§ WHAT IS BEING ASKED
From the passage below about gay clergy, list every American Protestant church it names as having already made the decision the Presbyterians made.

§ QUOTED PASSAGE
*****

Mark W Elliott is senior lecturer in church history and postgraduate director, school of divinity, University of St Andrews
2. John Cameron

When the three million-strong American Presbyterian Church agreed this month to ordain openly gay clergy, the Kirk was left out of step with the mainline reformed churches.
The UPC decision had brought the Presbyterians into line with other American Protestant churches such as the Episcopalians, Lutherans and the Church of Christ. The European reformed churches such as those in Scandinavia, Germany and Holland have long had gay clergy in sexually active monogamous relationships.
Discrimination against gays is absolutely illegal in the British job market and surveys show that this legislation is supported by well over 90% of the population. As a national church, the Kirk can hardly refuse to obey the law and this was the state of play when the issue, kicked into the long grass in 2009, bounced back into play.
Fundamentalists believe the Bible is free of error as originally written even though it accepts slavery, genocide, mass murder, and the stoning adulterers to death. They hold that homosexual behaviour is always a serious sin and oppose same sex marriage and the inclusion of sexual orientation in hate-crime and anti-discrimination legislation. Mainline Protestants promote equal rights for all sexual orientations, same-sex marriage and civil union, equal protection under hate-crime and employment legislation.

*****

§ STORED DATA
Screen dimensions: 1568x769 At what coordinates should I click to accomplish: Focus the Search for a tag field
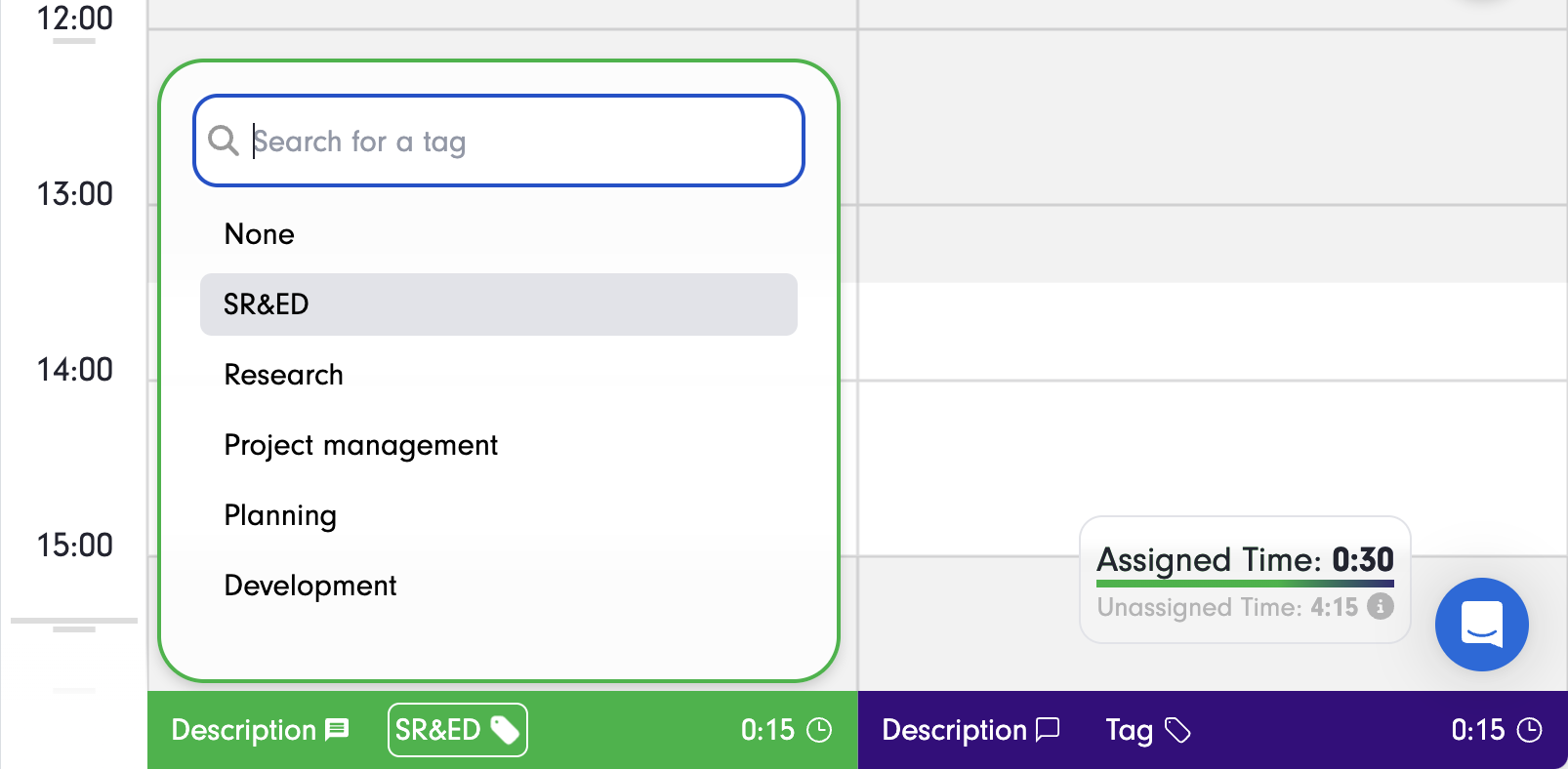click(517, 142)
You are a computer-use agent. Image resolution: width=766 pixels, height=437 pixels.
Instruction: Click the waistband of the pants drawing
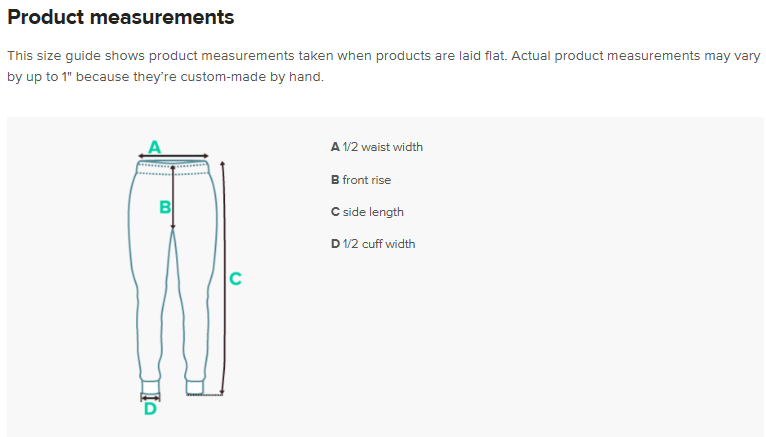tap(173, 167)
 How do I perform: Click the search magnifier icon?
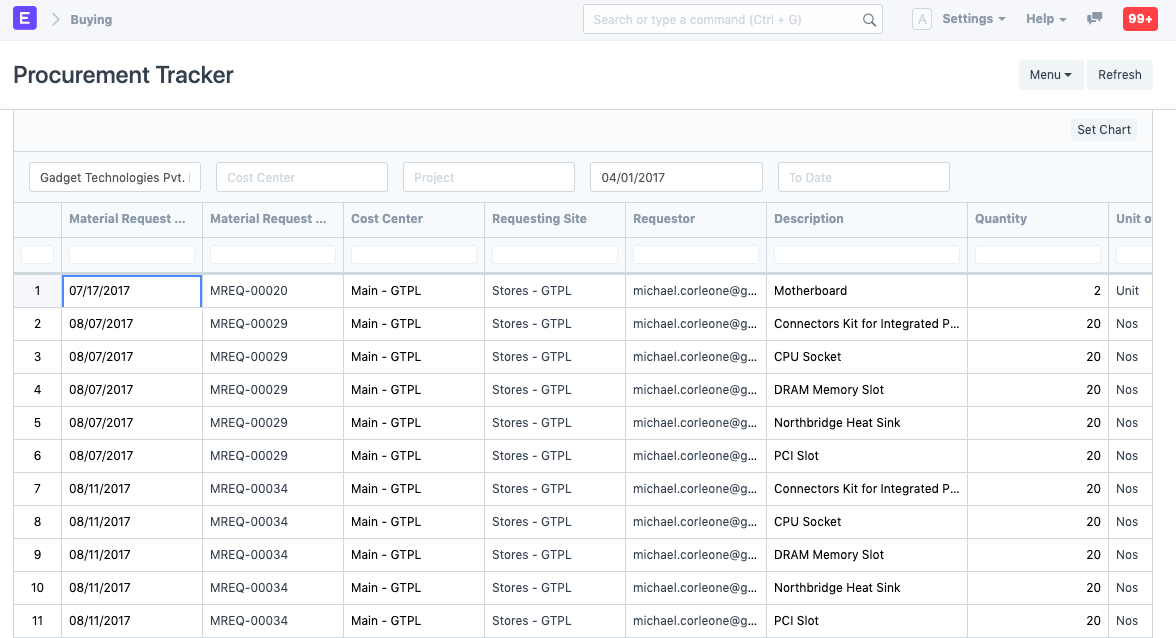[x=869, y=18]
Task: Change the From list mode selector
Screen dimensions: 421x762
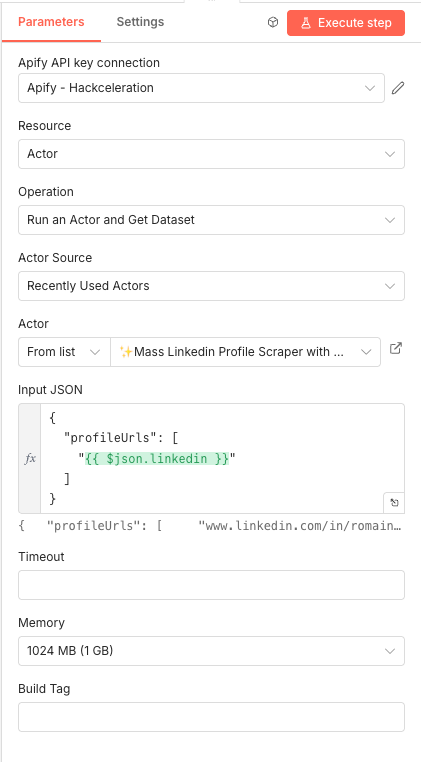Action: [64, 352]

*****

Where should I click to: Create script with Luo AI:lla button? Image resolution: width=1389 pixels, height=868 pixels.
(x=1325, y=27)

*****

§ ANSWER AREA
Episcopalians
Lutherans
Church of Christ